3. Universities are ideally named after figures
whose lives and legacies exemplify educational values, critical thinking,
nation-building through scholarship or transformative contributions to
education policy. In this regard, Buhari’s record does not resonate with such
ideals. The naming of the university after him is thus a clear mismatch between
legacy and institutional identity.
4. Instructively also, the University of
Maiduguri is neither situated in Buhari’s home state of Katsina nor in his
geopolitical zone of the North-West. It is in Borno State, a region with its
own rich historical figures, political icons and educational pioneers who could
be more appropriately celebrated in a naming gesture. Buhari did not attend,
teach at or found the University of Maiduguri. Nor did he demonstrate any
special affinity or leave an indelible mark on the institution during his
presidency. In this light, the renaming appears arbitrary and lacking not only
in cultural relevance to the host community, but also lacking of geographical
and emotional relevance.
5. There is also the question of historical
fairness. The University of Maiduguri, along with six other federal
universities, was established by the late General Murtala Ramat Muhammed in
1975 as part of a visionary policy to expand access to tertiary education
across the country. Yet, none of these institutions bear his name. General
Murtala’s short but impactful leadership laid critical foundations for
Nigeria’s modern administrative and educational systems. If any leader deserves
to have a university named after him - especially one of the seven he
established - it is Murtala Muhammed.
6. To overlook Murtala and instead honour Buhari, who did not initiate nor significantly reform Nigeria’s higher education sector, is to distort historical credit and deny rightful recognition. Not to have thus honoured him is a historical injustice to the late General Muhammed.

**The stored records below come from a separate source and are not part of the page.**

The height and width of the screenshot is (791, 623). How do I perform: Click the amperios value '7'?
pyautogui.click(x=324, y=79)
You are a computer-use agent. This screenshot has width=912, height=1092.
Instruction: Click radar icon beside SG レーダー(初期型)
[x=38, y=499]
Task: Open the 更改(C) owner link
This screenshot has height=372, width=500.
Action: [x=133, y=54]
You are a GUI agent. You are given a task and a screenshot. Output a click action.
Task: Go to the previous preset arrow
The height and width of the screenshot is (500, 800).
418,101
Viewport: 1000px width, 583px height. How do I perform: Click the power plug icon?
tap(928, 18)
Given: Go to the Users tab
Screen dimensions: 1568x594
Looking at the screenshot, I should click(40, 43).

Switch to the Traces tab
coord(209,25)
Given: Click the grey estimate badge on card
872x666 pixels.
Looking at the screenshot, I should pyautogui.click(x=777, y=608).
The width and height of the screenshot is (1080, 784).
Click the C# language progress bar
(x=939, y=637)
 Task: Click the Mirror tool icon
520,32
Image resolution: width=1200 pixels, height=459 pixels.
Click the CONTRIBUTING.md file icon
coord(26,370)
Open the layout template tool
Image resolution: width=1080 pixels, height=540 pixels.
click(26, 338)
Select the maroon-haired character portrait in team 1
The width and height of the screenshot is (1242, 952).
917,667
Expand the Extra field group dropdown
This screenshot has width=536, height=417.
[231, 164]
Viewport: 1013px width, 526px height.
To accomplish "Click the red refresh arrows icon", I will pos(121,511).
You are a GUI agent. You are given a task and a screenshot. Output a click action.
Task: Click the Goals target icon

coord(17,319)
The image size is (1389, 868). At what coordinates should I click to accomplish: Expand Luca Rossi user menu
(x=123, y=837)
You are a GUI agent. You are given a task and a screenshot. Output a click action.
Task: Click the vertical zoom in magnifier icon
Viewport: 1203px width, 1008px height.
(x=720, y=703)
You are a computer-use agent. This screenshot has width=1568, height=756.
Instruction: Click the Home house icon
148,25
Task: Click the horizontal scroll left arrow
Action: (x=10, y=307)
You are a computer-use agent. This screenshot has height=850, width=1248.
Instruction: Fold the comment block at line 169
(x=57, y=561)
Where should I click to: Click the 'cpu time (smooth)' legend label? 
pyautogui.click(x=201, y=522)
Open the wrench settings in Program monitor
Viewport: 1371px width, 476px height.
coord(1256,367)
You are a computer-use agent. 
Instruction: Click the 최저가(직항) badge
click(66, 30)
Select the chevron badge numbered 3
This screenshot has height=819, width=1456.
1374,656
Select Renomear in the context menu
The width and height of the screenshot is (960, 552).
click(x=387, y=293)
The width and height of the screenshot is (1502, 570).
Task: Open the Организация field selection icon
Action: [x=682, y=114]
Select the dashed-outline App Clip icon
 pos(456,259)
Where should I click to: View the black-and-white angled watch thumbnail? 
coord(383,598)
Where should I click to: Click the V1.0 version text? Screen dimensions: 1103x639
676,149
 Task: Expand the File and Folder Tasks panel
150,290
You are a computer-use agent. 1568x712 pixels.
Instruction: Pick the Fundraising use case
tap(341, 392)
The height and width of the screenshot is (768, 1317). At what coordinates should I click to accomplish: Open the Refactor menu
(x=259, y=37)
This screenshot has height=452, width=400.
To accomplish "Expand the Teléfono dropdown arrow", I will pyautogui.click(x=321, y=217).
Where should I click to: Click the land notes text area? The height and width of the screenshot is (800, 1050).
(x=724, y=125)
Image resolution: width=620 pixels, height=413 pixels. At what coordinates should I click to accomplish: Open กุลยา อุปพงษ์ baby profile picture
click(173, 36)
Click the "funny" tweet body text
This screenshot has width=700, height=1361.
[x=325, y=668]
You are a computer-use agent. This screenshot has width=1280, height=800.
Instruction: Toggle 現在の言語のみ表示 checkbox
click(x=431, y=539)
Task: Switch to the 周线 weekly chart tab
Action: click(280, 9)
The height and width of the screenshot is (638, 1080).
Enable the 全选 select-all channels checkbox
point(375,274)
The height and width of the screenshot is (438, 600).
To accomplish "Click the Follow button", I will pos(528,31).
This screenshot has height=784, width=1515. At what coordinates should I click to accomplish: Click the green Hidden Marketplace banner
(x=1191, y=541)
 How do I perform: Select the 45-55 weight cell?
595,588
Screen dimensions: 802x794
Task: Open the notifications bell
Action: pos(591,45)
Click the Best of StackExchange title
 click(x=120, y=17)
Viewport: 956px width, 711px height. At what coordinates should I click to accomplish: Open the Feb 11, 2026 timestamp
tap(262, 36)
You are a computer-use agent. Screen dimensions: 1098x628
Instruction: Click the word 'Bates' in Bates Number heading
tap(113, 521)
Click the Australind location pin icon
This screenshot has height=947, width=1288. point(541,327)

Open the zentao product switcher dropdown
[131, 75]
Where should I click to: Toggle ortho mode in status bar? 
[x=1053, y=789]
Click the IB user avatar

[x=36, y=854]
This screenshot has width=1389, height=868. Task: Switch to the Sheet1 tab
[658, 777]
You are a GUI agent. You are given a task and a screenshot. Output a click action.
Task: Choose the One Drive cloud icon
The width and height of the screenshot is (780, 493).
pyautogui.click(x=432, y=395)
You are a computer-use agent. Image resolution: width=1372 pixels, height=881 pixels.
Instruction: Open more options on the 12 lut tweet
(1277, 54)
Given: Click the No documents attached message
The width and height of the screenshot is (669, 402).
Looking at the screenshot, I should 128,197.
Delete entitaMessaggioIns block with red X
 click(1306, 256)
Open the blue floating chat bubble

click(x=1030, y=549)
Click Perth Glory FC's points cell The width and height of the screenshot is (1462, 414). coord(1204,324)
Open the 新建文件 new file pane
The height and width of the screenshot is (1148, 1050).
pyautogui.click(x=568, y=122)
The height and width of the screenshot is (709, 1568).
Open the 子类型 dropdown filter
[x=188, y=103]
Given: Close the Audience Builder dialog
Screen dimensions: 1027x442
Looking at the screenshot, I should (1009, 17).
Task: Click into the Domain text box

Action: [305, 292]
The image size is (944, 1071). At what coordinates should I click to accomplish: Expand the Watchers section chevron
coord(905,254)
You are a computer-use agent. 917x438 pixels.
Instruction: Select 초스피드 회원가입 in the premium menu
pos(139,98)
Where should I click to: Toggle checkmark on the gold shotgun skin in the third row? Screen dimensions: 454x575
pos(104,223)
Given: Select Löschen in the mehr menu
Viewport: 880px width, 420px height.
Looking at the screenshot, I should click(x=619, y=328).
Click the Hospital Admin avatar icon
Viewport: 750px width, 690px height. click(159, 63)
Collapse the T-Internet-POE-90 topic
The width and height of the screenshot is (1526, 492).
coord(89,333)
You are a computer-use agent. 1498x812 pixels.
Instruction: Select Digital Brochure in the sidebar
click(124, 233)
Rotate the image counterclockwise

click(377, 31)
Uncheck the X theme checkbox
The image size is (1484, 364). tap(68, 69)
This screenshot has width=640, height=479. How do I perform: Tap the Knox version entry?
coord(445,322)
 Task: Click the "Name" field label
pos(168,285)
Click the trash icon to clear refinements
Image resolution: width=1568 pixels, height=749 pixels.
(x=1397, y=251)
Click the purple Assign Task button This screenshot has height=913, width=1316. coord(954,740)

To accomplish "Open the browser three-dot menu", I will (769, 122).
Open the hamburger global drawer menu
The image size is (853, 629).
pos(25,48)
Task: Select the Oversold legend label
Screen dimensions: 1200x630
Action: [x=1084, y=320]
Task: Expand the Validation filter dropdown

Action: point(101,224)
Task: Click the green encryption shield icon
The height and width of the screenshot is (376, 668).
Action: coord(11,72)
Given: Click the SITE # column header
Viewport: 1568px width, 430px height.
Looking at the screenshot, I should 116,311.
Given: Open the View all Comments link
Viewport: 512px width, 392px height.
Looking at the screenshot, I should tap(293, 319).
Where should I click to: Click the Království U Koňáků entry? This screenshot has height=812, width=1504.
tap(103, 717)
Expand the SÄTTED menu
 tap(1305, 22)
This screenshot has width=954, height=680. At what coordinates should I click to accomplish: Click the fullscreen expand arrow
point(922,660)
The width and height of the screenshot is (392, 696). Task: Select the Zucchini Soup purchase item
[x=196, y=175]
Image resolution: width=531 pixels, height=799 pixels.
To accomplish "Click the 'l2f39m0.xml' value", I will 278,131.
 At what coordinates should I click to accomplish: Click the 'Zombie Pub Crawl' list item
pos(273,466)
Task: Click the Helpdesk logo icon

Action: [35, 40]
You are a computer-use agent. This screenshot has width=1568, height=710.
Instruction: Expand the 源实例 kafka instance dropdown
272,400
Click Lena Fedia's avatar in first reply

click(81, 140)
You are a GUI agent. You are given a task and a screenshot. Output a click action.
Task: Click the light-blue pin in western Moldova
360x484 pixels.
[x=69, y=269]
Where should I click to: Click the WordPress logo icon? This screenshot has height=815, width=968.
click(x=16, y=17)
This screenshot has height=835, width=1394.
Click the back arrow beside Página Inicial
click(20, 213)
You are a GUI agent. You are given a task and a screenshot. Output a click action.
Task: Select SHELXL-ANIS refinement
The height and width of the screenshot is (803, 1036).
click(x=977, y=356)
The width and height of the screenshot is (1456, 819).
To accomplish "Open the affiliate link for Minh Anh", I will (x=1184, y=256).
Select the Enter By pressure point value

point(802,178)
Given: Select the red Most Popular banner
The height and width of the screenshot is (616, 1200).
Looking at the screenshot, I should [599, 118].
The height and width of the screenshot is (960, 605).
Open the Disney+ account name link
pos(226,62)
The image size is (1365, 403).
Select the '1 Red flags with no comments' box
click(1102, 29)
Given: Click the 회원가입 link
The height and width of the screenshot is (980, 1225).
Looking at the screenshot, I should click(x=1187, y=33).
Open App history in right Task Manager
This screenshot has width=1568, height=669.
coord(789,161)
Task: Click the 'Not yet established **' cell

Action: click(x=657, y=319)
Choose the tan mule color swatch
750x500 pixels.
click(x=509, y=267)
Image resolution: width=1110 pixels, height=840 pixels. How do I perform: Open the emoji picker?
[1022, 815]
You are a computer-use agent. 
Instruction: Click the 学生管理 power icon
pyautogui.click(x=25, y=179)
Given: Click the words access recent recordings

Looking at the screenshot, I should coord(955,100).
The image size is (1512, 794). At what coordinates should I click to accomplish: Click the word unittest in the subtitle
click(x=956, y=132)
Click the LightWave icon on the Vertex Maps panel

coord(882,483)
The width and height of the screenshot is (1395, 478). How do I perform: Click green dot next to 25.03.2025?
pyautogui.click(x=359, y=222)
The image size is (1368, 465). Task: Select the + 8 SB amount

7. If the intention was genuinely to honour
President Buhari for his service to the country, several other avenues would
have been more appropriate and meaningful:
• A military academy or barracks, given
his identity as a soldier and former Head of State;
• A rural development institute, if one
were to associate him with the “change” rhetoric and agricultural initiatives
of his administration; or
• A public structure in Katsina, his home
state, thereby maintaining a geographical and emotional resonance.
8. Honouring public figures posthumously is not
inherently objectionable. But it must be done with a sense of proportionality,
cultural sensitivity, institutional relevance and historical justice. The
naming of national monuments or educational institutions should not be driven
by political patronage, sentimental populism or hasty gestures of appeasement.
This act, like the previous ones of the Tinubu regime, is a dangerous policy of
politicizing institutions of learning by tying their identities to transient
political figures rather than enduring national ideals or educational pioneers.
Universities must transcend ephemeral politics and serve as beacons of critical
inquiry, not as memorials to partisan figures whose legacies remain contested
in the public sphere.
9. For any rational mind, President Tinubu’s
decision to rename the University of Maiduguri, Alma Mater, after Muhammadu
Buhari is ill-advised and conceptually misplaced. It undermines both the
institutional integrity of the university and the historical contributions of
those more deserving of such recognition. Nigeria must adopt a principled and
thoughtful approach in immortalizing its leaders, especially in ways that
inspire future generations and reflect the true spirit of the institutions
being renamed. Rather than rewrite history to suit contemporary political
narratives, we must honour history by upholding truth, merit and relevance.
This gesture, unfortunately, fails on all counts.